Parecía que el destino de Bastien Gonzalez era ser campeón de esquí, pero un accidente deportivo cambió su trayectoria de rumbo. Mientras se curaba la lesión –de la que, por cierto, se recuperó rápidamente e incluso mejoró sus marcas– nació su interés por la podología, una carrera que estudió y a la que dio una nueva visión.
Criticado por otros podólogos por su preocupación por la estética, Bastien Gonzalez se ha convertido en el gran gurú en esto del cuidado de los pies. Tanto es así que por sus manos pasan habitualmente Catherine Deneuve o los miembros de la familia real saudí y tiene una de las agendas más apretadas del panorama internacional. A pesar de eso, pasó por Madrid para impartir una 'master class' en el Instituto Maribel Yébenes, donde volverá la tercera semana de septiembre para demostrar por qué sus tratamientos son únicos.
Cuidados diarios para los pies
Bastien tiene muy clara la metodología. Primero realiza una limpieza de las uñas y las cutículas, y la eliminación de las durezas con un bisturí, para terminar con un masaje que destensa todos los músculos desde la rodilla hasta la punta del pie. «Dedicando solo 40 segundos al día a nuestros pies podemos mantenerlos sanos y cuidados. Un suave masaje en la planta y el estiramiento de los dedos uno por uno es suficiente» para ayudar a reconfortar la parte del cuerpo que soporta todo nuestro peso.
Y es ahí donde surgen las preguntas, fetichismos aparte, porque se trata de una cuestión de salud: ¿es cierto que las modelos suelen tener unos pies horribles? Ante esto Bastien es tajante y sorprendente a la vez: «Sí, es cierto. Pero no a causa de los tacones, como se piensa, sino por el peso. El tener unos pies delgados hacen que las almohadillas naturales que tenemos en la planta del pie sean menores y al pisar se dañan mucho más». Sus indicaciones son claras: «Debemos masajear la planta del pie. Igual que mullimos la almohada por la mañana para que esté lista para la noche, hay que hacerlo en los pies».

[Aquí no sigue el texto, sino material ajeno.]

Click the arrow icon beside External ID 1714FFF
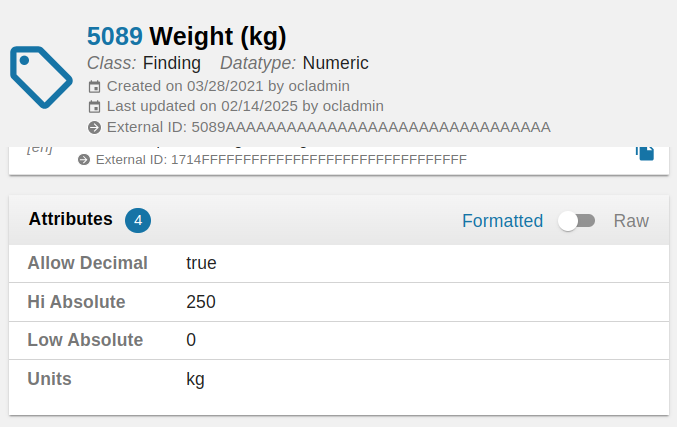Image resolution: width=677 pixels, height=427 pixels. 84,159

Le preguntamos por los pies más bonitos que ha visto, y responde sin acritud: «Nunca he visto unos perfectos». Pero sí da un nombre cuando hablamos de los peores: «¿Unos pies que estén fatal? ¿conoces a Mick Jagger?», pregunta con una sonrisa. El cantante de los Rolling Stones recurrió a él porque «tenía un problema en las uñas de tanto saltar sobre el escenario, es una persona muy nerviosa».